__PASSAGE__
>> start

The opaque boards, with their sense of anonymity, and with the shapes produced from them, represent a local ‘manly’ narrative, which also has implications with regard to the world of contemporary universal concepts. The anonymous image also serves as a kind of generalization that binds within itself elements of a ‘fighting culture’ that is not just representative of the local warrior, but is also the image of the ‘fighter’ prevalent in video games as well as in reality the world over, symbols that are turned into icons among groups of adolescent youngsters. In a power oriented society, the forceful postures of the images create a kind of role model. Their meticulous shaping defines them as somewhat of an archetype, from which numerous parts can be derived by duplication and replication as and when required.

The derived part is an apparent message-loaded element. The image of a soldier bending over his rifle portrays an incident from a ‘shadow theater’ movie. The soldier’s figure, positioned and replicated into a production line, is the duplicated image of the artist’s father, and has been created as a kind of software for future games. The deficiency of the material intensifies the irony and places it in stark contrast to the work’s supposedly ‘heroic’ contents. Thus does the shape of a tank, derived from gathered together crumpled paper blackened with tar, turn into a kind of black ‘insect’. The heavy black threatening object has been metamorphosed into a lightweight form that can easily be thrown up into the air. At a stroke the military image has been eliminated and replaced by that of a destructible element. The objects have been transformed and voided of their symbolism by means of material such as paper, or brittle lightweight Ytong blocks that have been sculpted into ‘artillery shells’. Here, too, the elements have been drawn out of context by the subversion, which seeks by means of material and humor to warn us about the negligible weight of things in the real world. The artist’s ‘face mask’, made of sponge, functions in a like manner; the mask is taken apart and then recreated in a slow process documented in video film. This is an allusion to death masks, whose purpose is to immortalize the memory of important personages.

>> end

__TO DO__
(a) In the passage on the artist's works, whose duplicated image is the figure of the soldier bending over his rifle?
(b) Write the next part of the passage on the artist's works, starting right after its final sentence.

__DATA EXTRACT__
>> start

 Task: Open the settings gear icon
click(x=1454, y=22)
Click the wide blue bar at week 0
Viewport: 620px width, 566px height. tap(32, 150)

>> end

__THE RESULTS__
(a) The artist's father.

(b)
Beglikter’s previous exhibition ‘Shadows’ paid tribute to a 1920s artist from the Bezalel School of Art and Design – Meir Gur-Aryeh, who described the way of life of the Land of Israel’s halutzim by creating shadows, representing the ‘local theatre’ of reality. The collection of shadows is also reminiscent of children’s fables, except that in this context they are far from simple in intent. Even in the formal sense humor plays its part in the artist’s hands, and the images are constantly changing in size according to their concept. The ‘game’ world in miniature turns into a world of large symbols that gather power with their increase in size. And indeed Beglikter does not hesitate to use quasi-graphic presentations of the occurrences in order to delineate the borders of their domain. The symbolism of the ‘shadow’ dimension alludes to the covert messages with regard to the place of military security factors within the transparent, illuminated reality. Only in a series of small woodcuts does the figure seek to deviate from the shadow, as though claiming a quintessential identity and, in a light endowed with a human dimension, is exposed in finely drawn lines.

 

Etamar Beglikter’s exhibition is also shown in the space of the Leipzig International Art Programme, as part of a cooperation between the Herzliya Artists Residence and the Leipzig International Art Programme. Etamar, a young artist resident in the town and a graduate of Bezalel Academy of Arts and Design, has been chosen to represent the young generation of Herzliya artists within the framework of the programmes connected with the recently signed twinning of the two cities.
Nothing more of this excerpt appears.